Historical Significance

The Forbidden City is the world's largest and best-preserved imperial palace complex, recognised as a UNESCO World Heritage Site in 1987 and a defining monument of Chinese civilisation, imperial ideology, and classical architecture. Its rigid layout — oriented to mirror cosmic order, with the emperor at the literal centre of the universe — reflects a political philosophy that governed one of history's most powerful empires for half a millennium.
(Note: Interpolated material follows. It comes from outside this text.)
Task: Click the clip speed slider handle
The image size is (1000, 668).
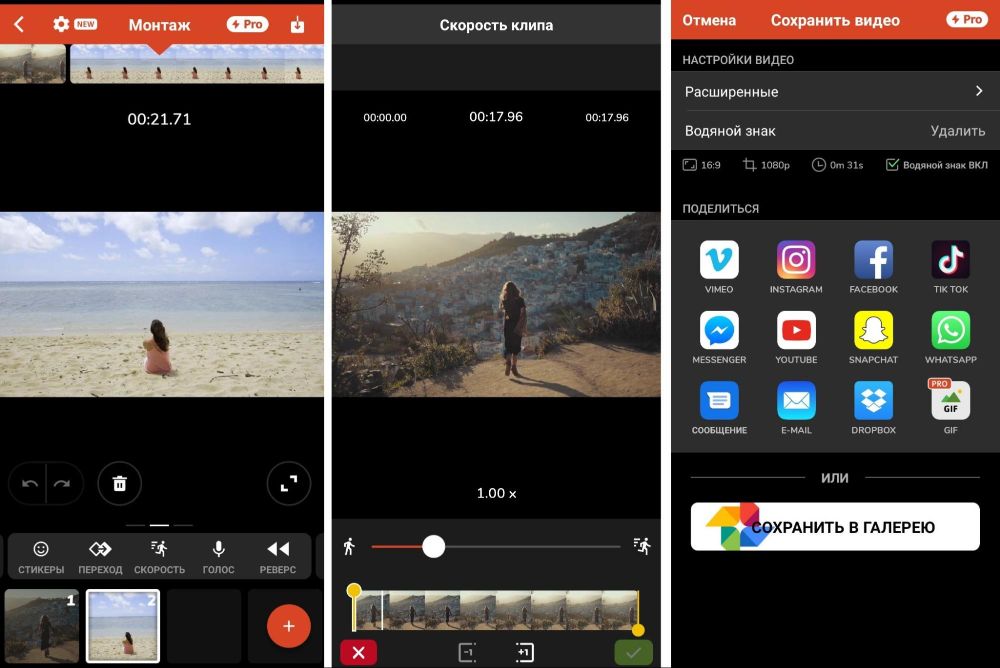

The site holds an incomparable collection of over 1.8 million imperial artefacts, making it one of the most significant repositories of Chinese cultural heritage on the planet.

Facts

Fact 1

A City of 9,999 Rooms

Imperial tradition held that heaven had 10,000 rooms, so the Forbidden City was built with 9,999.5 rooms to remain humbly below the divine — though modern surveys count approximately 8,728 actual rooms.

Fact 2

Built by a Million Workers

Construction required an estimated one million labourers and 100,000 artisans over 14 years, with materials sourced from across China including massive timber beams floated down rivers from Sichuan and Yunnan provinces.

Fact 3

The Last Emperor

Puyi, the last emperor of China, was enthroned in the Forbidden City at age two in 1908 and expelled by the new Republic in 1924 — he later returned as a Japanese puppet ruler of Manchukuo before ending his days as an ordinary citizen gardener.

Fact 4

Earthquake-Resistant Design

The palace's traditional wooden post-and-beam construction, using mortise-and-tenon joints with no nails, makes the buildings highly flexible during earthquakes — the complex has survived numerous major seismic events largely intact over 600 years.

Fact 5

A Sea of Golden Rooftiles

The palace's characteristic yellow glazed roof tiles were reserved exclusively for the emperor by imperial decree; secondary buildings use green tiles, and only the Library of Literary Profundity uses black tiles, symbolising water as a fireproofing measure.

Fact 6

Evacuated Treasures

During the Second Sino-Japanese War, the Palace Museum secretly transported nearly 20,000 crates of irreplaceable artefacts across China to protect them; when the Nationalist government retreated to Taiwan in 1949, roughly 700,000 objects went with them and now form the core of Taipei's National Palace Museum.